Stepanos's epithet Asoghik has been interpreted as 'little speaker' (asogh 'speaker' with the diminutive suffix -ik) or 'singer', in the sense of a church singer. Robert W. Thomson suggests the meaning 'teller [of tales]'. This name is never attributed to Stepanos in the extant manuscripts of his Universal History. The later 11th-century Armenian historian Aristakes Lastivertsi refers to him simply as Stepanos Taronatsi[sic], but the 12th-century historian Samuel Anetsi calls him asghnik and specifies that he held the rank of vardapet. Later historians use the common form Asoghik. A reference to a certain "extremely old man Asoghnik" who wrote a commentary on the prophet Jeremiah by the 11th-century Armenian scholar Grigor Magistros is considered by some to be a reference to Stepanos. However, Tim Greenwood notes that this has not been proved and that it is possible that the historian Stepanos Taronetsi was later conflated with the author of the aforementioned commentary, Stepanos vardapet, called Asoghnik or Asoghik.

== Universal History ==
Stepanos Asoghik's Universal History (Patmutiun Tiezerakan) (Note: This title is not used in any of the extant manuscripts of Stepanos's history. In the manuscripts, it is always called the History (Patmutiun) of Stepanos Taronetsi.) covers all of human history from Creation to 1004/5. It covers both Armenian and non-Armenian history. It consists of three books of differing lengths, each divided into chapters. The first book is five chapters long and begins with Adam and ends with the beginning of the reign of Tiridates III of Armenia. The second book is six chapters long and extends from the time of Tiridates III to the restoration of the establishment of the Bagratid kingdom of Armenia in 884. The third book continues the history until 1004/5 and contains 48 chapters and a conclusion. The first two books are mostly, but not solely, derivative of other known sources. The third book is more original, particularly the sections on events that occurred during Stepanos's lifetime. The author names the sources that he used: the Old Testament, Josephus, Eusebius, Socrates Scholasticus, and nearly all of the Armenian historians which preceded him. In Greenwood's view, Stepanos also drew from a lost Byzantine chronicle for significant parts of the third book and perhaps also for information on Byzantine history in the first and second books. One feature of Stepanos's history which distinguishes it from earlier and later Armenian histories is his division of each chapter into sections on political events, religious history, and information on scholars and authors, in that order. According to Thomson, the third book resembles a "series of disconnected episodes" and lacks a cohesive narrative.
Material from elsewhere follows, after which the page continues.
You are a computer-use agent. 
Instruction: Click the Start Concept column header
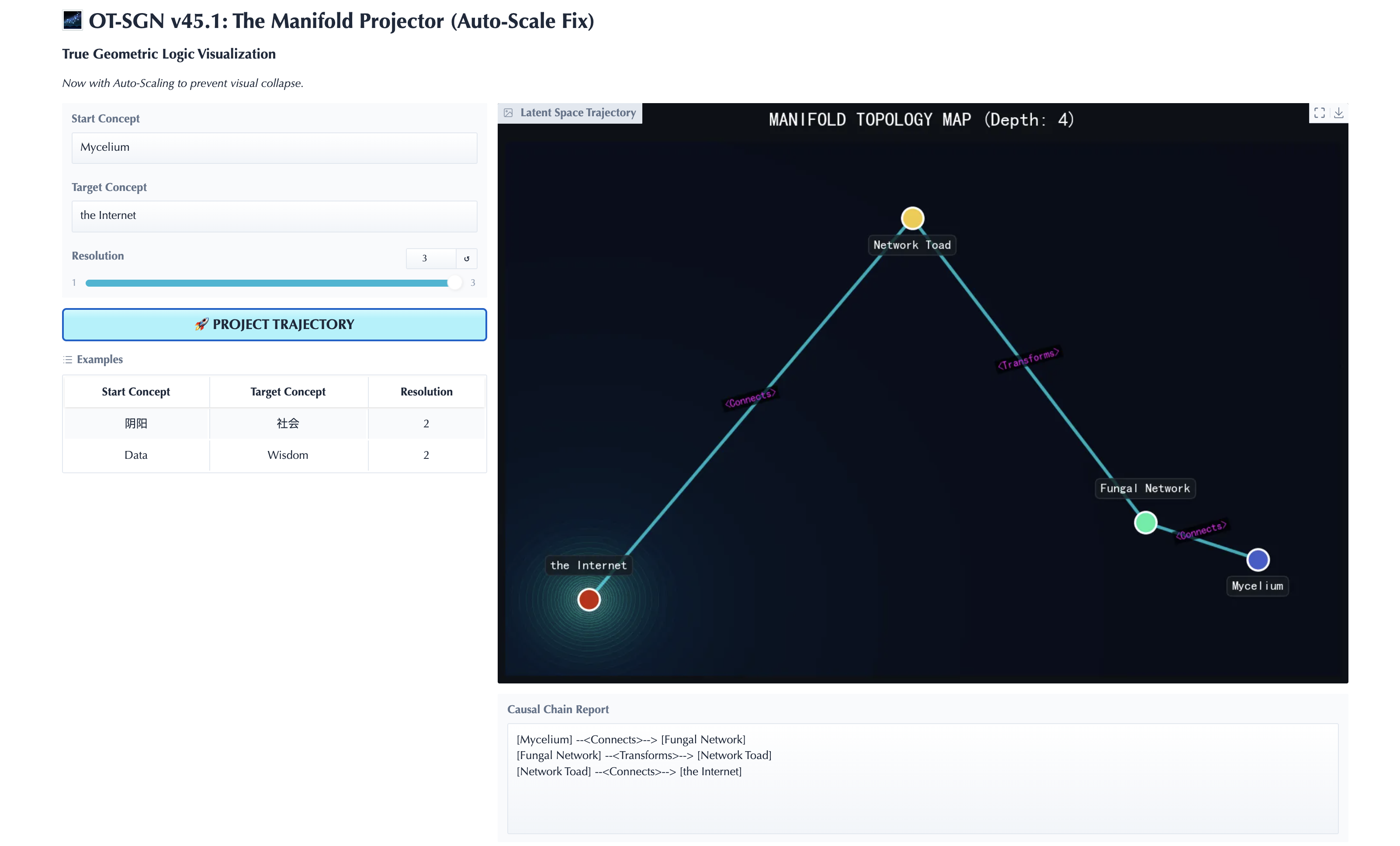136,392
Within the Armenian historiographical tradition, Stepanos's history fills the gap between the earlier history of Hovhannes Draskhanakerttsi and the later history of Aristakes Lastivertsi. Stepanos wrote in a time of political and religious unrest in Armenia. Christological debates between dyophysites and monophysites were again raging. One half of the third book of the Universal History is the confession of faith of the Armenian Church, written by the order of Catholicos Khachik I and addressed to the Orthodox Metropolitan of Sebasteia.

==Translations==

- "Vseobshchaya Istoriya Stepanosa Taronskago, Asokh'ika po prozvaniyu, pisatelya XI stoletiya" (1864)
- "Histoire universelle par Etienne Açoghʾig du Daron" (Part 1, part 2.)